DATA SUPPLIED:
————————
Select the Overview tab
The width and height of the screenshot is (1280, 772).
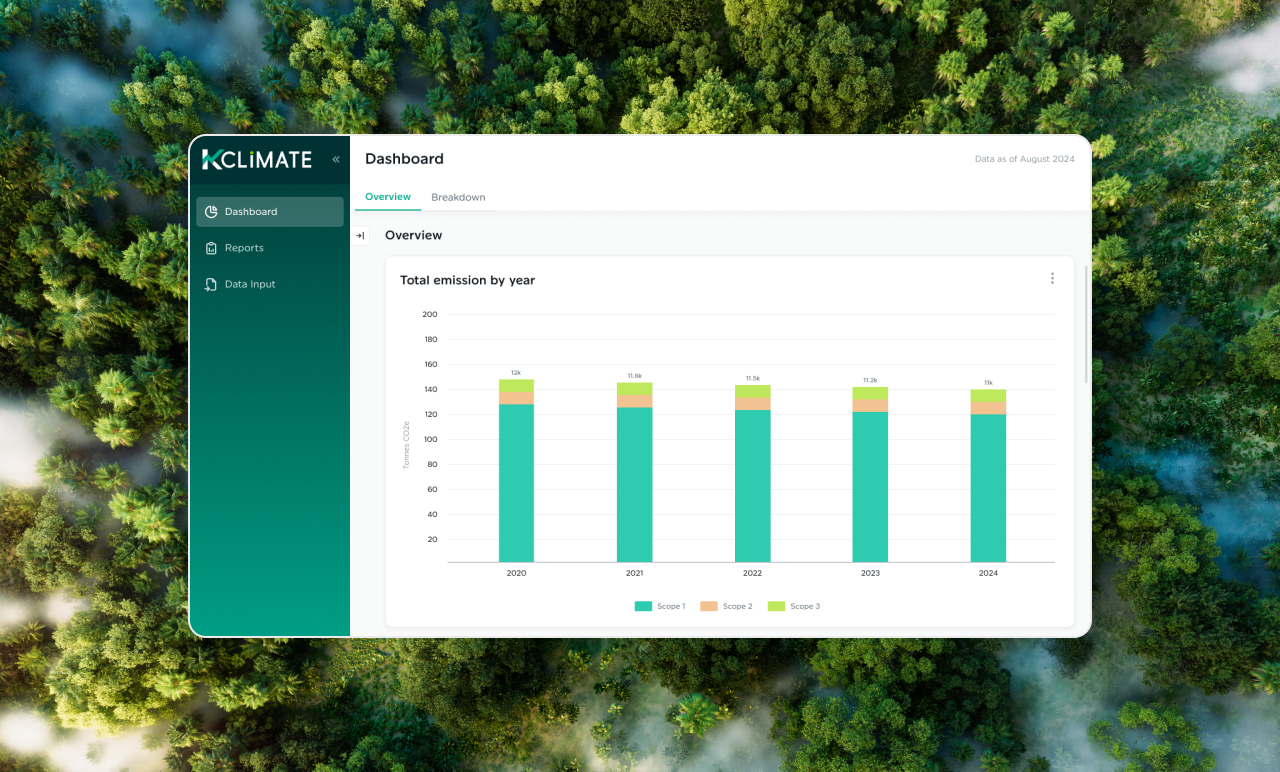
————————
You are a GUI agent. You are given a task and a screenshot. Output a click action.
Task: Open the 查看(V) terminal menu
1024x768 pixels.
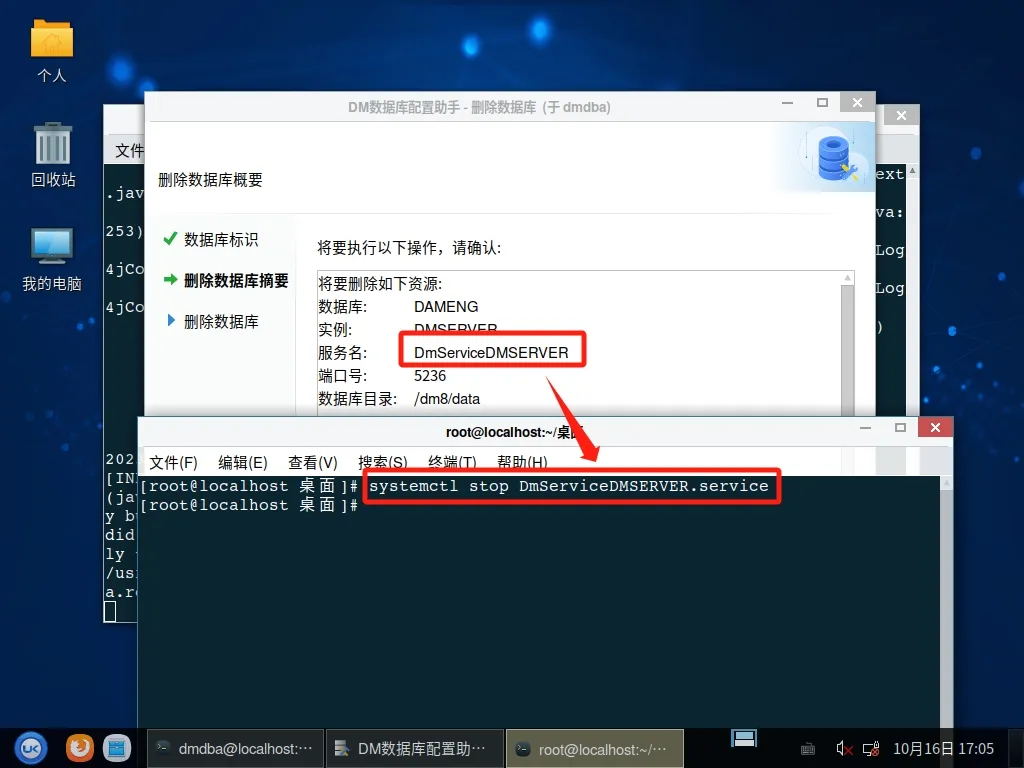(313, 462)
————————
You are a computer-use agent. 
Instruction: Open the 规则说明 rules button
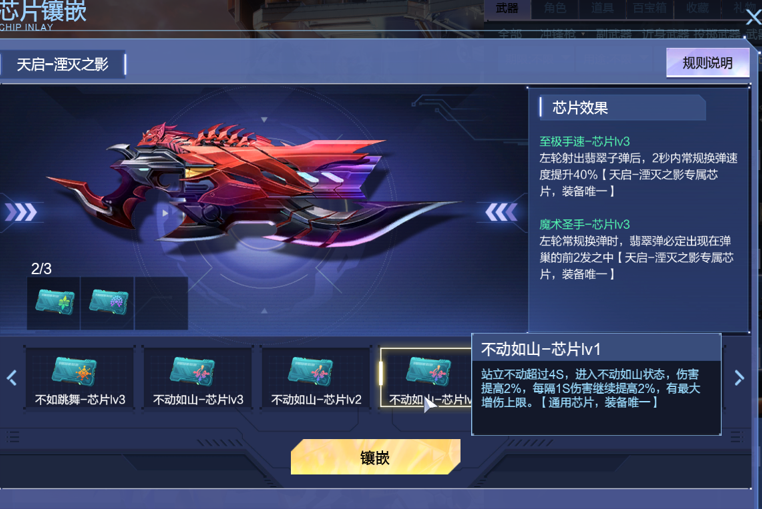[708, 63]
————————
WORK ORDER: After locating the line with "Select the Overview tab" above, return that line and every later line through the one with "The width and", word for word and with nothing else.

RESULT FOR THIS TASK:
Select the Overview tab
The width and height of the screenshot is (1280, 772).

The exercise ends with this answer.